This study provides an overview of recommendation systems and machine
learning and their types. It briefly outlines the types of machine learning, such as
supervised, unsupervised, semi-supervised learning and reinforcement. It explores how
to implement recommendation systems using three types of filtering techniques:
collaborative filtering, content-based filtering, and hybrid filtering. The machine
learning techniques explained are clustering, co-clustering, and matrix factorization
methods, such as Single value decomposition (SVD) and Non-negative matrix
factorization (NMF). It also discusses K-nearest neighbors (KNN), K-means clustering,
Naive Bayes and Random Forest algorithms.
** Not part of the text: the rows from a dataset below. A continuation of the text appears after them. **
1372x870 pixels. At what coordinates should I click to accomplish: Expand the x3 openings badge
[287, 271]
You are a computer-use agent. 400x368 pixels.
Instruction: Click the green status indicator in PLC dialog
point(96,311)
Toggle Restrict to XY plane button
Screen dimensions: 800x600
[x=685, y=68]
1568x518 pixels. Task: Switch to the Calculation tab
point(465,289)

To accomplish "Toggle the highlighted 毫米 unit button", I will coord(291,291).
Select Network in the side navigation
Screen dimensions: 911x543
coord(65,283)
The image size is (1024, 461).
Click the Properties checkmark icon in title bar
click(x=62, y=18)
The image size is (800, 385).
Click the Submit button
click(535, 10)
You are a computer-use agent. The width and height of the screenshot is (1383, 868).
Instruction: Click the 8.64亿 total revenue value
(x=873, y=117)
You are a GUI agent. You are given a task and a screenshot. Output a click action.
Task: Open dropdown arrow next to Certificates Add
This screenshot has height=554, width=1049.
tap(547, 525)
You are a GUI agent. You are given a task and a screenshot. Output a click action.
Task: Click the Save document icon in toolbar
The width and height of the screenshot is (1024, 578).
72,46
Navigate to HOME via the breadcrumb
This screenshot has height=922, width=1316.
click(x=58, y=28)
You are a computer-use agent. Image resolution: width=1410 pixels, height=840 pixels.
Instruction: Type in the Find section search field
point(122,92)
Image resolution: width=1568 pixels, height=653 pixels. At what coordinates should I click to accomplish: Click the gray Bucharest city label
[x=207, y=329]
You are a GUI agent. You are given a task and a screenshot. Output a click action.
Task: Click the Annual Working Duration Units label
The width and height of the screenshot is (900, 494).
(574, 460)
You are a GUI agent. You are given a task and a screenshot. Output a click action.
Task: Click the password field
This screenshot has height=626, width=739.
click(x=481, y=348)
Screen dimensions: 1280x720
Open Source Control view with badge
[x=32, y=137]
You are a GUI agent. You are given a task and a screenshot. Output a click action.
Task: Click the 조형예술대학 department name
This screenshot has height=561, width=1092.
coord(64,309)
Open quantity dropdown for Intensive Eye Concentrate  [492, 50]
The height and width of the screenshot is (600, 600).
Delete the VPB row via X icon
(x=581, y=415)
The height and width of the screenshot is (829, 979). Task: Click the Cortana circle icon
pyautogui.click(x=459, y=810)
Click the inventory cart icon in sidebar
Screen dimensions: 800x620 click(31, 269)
The evaluation of these algorithms is
performed on the basis of three metric parameters: F1 measurement, Root mean
squared error (RMSE) and Mean absolute error (MAE). For the experimentation, this
study uses the BookCrossing dataset and compares analysis based on metric
parameters. Finally, it also graphically depicts the metric parameters and shows the
best and the worst techniques to incorporate into the recommendation system. This
study will assist researchers in understanding the summary of machine learning in
recommendation systems.
Keywords: F1-measure, Machine learning, Mean absolute error (MAE), Nearest k- neighbors (KNN), Non-negative matrix factorization (NMF), Recommendation system, Root mean squared error (RMSE), Singular value decomposition (SVD).